» What is required
Would you write out all of the entries below, exactly as they stand?

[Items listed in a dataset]
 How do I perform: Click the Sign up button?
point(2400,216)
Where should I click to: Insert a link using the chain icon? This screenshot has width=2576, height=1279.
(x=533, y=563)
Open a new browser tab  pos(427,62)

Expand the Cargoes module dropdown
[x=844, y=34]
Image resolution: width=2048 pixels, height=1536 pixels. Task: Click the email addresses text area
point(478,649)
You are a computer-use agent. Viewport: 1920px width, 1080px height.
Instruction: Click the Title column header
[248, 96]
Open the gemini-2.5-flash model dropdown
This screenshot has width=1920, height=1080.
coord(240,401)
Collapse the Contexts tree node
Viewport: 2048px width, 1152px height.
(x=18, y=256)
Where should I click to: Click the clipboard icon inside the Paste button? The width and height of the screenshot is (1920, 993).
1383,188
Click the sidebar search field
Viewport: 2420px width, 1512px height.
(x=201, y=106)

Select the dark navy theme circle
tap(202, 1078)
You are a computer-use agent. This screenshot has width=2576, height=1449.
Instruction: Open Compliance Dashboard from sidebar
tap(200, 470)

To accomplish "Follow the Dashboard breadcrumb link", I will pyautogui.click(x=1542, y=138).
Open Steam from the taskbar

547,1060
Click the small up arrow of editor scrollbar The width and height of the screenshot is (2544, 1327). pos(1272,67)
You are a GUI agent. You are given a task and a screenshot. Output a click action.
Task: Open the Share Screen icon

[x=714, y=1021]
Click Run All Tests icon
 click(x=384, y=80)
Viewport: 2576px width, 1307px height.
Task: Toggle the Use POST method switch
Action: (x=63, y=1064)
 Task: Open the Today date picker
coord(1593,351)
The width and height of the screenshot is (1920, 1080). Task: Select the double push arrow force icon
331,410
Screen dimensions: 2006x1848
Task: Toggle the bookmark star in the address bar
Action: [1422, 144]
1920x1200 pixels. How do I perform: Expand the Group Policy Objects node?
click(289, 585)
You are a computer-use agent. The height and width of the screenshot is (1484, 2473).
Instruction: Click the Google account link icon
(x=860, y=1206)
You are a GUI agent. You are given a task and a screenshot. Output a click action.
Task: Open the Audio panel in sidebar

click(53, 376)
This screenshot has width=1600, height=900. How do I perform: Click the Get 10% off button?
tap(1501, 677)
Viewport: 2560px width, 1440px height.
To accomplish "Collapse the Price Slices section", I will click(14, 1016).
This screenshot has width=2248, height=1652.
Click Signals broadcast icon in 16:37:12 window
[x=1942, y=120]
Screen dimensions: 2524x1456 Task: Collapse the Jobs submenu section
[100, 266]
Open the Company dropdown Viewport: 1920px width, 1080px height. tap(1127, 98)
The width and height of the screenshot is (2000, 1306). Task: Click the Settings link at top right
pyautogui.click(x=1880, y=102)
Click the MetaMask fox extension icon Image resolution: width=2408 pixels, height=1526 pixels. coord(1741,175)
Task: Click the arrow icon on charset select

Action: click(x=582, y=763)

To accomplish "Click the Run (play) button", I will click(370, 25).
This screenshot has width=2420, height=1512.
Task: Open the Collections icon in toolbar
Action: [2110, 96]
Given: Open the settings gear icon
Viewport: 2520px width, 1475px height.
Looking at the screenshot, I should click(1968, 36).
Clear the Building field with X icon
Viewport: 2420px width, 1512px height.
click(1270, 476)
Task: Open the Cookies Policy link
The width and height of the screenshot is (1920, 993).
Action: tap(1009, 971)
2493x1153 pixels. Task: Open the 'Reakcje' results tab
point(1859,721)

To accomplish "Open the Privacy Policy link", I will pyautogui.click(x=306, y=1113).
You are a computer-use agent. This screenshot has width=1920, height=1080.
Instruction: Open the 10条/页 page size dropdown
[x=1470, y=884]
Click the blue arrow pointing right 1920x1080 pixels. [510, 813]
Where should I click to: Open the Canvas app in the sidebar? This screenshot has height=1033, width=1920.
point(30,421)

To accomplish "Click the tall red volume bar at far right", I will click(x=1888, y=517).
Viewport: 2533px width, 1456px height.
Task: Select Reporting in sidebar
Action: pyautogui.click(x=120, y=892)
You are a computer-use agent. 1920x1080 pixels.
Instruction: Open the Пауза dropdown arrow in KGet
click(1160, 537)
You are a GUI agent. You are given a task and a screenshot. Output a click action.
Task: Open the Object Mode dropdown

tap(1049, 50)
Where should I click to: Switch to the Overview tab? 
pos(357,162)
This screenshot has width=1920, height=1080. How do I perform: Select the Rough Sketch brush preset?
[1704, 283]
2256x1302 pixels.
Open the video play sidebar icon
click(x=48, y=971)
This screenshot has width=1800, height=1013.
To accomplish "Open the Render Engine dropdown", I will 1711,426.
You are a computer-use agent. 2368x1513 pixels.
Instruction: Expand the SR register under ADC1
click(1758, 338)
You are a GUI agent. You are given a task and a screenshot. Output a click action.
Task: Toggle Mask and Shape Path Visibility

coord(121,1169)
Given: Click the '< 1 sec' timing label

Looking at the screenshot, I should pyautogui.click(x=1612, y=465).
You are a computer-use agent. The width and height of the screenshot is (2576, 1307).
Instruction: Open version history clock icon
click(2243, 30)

» Answer to this exercise
 How do I perform: Click the Sign up button?
point(2400,216)
Where should I click to: Insert a link using the chain icon? This screenshot has width=2576, height=1279.
(x=533, y=563)
Open a new browser tab  pos(427,62)

Expand the Cargoes module dropdown
[x=844, y=34]
Image resolution: width=2048 pixels, height=1536 pixels. Task: Click the email addresses text area
point(478,649)
You are a computer-use agent. Viewport: 1920px width, 1080px height.
Instruction: Click the Title column header
[248, 96]
Open the gemini-2.5-flash model dropdown
This screenshot has width=1920, height=1080.
coord(240,401)
Collapse the Contexts tree node
Viewport: 2048px width, 1152px height.
(x=18, y=256)
Where should I click to: Click the clipboard icon inside the Paste button? The width and height of the screenshot is (1920, 993).
1383,188
Click the sidebar search field
Viewport: 2420px width, 1512px height.
(x=201, y=106)

Select the dark navy theme circle
tap(202, 1078)
You are a computer-use agent. This screenshot has width=2576, height=1449.
Instruction: Open Compliance Dashboard from sidebar
tap(200, 470)

To accomplish "Follow the Dashboard breadcrumb link", I will pyautogui.click(x=1542, y=138).
Open Steam from the taskbar

547,1060
Click the small up arrow of editor scrollbar The width and height of the screenshot is (2544, 1327). pos(1272,67)
You are a GUI agent. You are given a task and a screenshot. Output a click action.
Task: Open the Share Screen icon

[x=714, y=1021]
Click Run All Tests icon
 click(x=384, y=80)
Viewport: 2576px width, 1307px height.
Task: Toggle the Use POST method switch
Action: (x=63, y=1064)
 Task: Open the Today date picker
coord(1593,351)
The width and height of the screenshot is (1920, 1080). Task: Select the double push arrow force icon
331,410
Screen dimensions: 2006x1848
Task: Toggle the bookmark star in the address bar
Action: [1422, 144]
1920x1200 pixels. How do I perform: Expand the Group Policy Objects node?
click(289, 585)
You are a computer-use agent. The height and width of the screenshot is (1484, 2473).
Instruction: Click the Google account link icon
(x=860, y=1206)
You are a GUI agent. You are given a task and a screenshot. Output a click action.
Task: Open the Audio panel in sidebar

click(53, 376)
This screenshot has width=1600, height=900. How do I perform: Click the Get 10% off button?
tap(1501, 677)
Viewport: 2560px width, 1440px height.
To accomplish "Collapse the Price Slices section", I will click(14, 1016).
This screenshot has width=2248, height=1652.
Click Signals broadcast icon in 16:37:12 window
[x=1942, y=120]
Screen dimensions: 2524x1456 Task: Collapse the Jobs submenu section
[100, 266]
Open the Company dropdown Viewport: 1920px width, 1080px height. tap(1127, 98)
The width and height of the screenshot is (2000, 1306). Task: Click the Settings link at top right
pyautogui.click(x=1880, y=102)
Click the MetaMask fox extension icon Image resolution: width=2408 pixels, height=1526 pixels. coord(1741,175)
Task: Click the arrow icon on charset select

Action: click(x=582, y=763)

To accomplish "Click the Run (play) button", I will click(370, 25).
This screenshot has width=2420, height=1512.
Task: Open the Collections icon in toolbar
Action: [2110, 96]
Given: Open the settings gear icon
Viewport: 2520px width, 1475px height.
Looking at the screenshot, I should click(1968, 36).
Clear the Building field with X icon
Viewport: 2420px width, 1512px height.
click(1270, 476)
Task: Open the Cookies Policy link
The width and height of the screenshot is (1920, 993).
Action: tap(1009, 971)
2493x1153 pixels. Task: Open the 'Reakcje' results tab
point(1859,721)

To accomplish "Open the Privacy Policy link", I will pyautogui.click(x=306, y=1113).
You are a computer-use agent. This screenshot has width=1920, height=1080.
Instruction: Open the 10条/页 page size dropdown
[x=1470, y=884]
Click the blue arrow pointing right 1920x1080 pixels. [510, 813]
Where should I click to: Open the Canvas app in the sidebar? This screenshot has height=1033, width=1920.
point(30,421)

To accomplish "Click the tall red volume bar at far right", I will click(x=1888, y=517).
Viewport: 2533px width, 1456px height.
Task: Select Reporting in sidebar
Action: pyautogui.click(x=120, y=892)
You are a computer-use agent. 1920x1080 pixels.
Instruction: Open the Пауза dropdown arrow in KGet
click(1160, 537)
You are a GUI agent. You are given a task and a screenshot. Output a click action.
Task: Open the Object Mode dropdown

tap(1049, 50)
Where should I click to: Switch to the Overview tab? 
pos(357,162)
This screenshot has width=1920, height=1080. How do I perform: Select the Rough Sketch brush preset?
[1704, 283]
2256x1302 pixels.
Open the video play sidebar icon
click(x=48, y=971)
This screenshot has width=1800, height=1013.
To accomplish "Open the Render Engine dropdown", I will 1711,426.
You are a computer-use agent. 2368x1513 pixels.
Instruction: Expand the SR register under ADC1
click(1758, 338)
You are a GUI agent. You are given a task and a screenshot. Output a click action.
Task: Toggle Mask and Shape Path Visibility

coord(121,1169)
Given: Click the '< 1 sec' timing label

Looking at the screenshot, I should pyautogui.click(x=1612, y=465).
You are a computer-use agent. The width and height of the screenshot is (2576, 1307).
Instruction: Open version history clock icon
click(2243, 30)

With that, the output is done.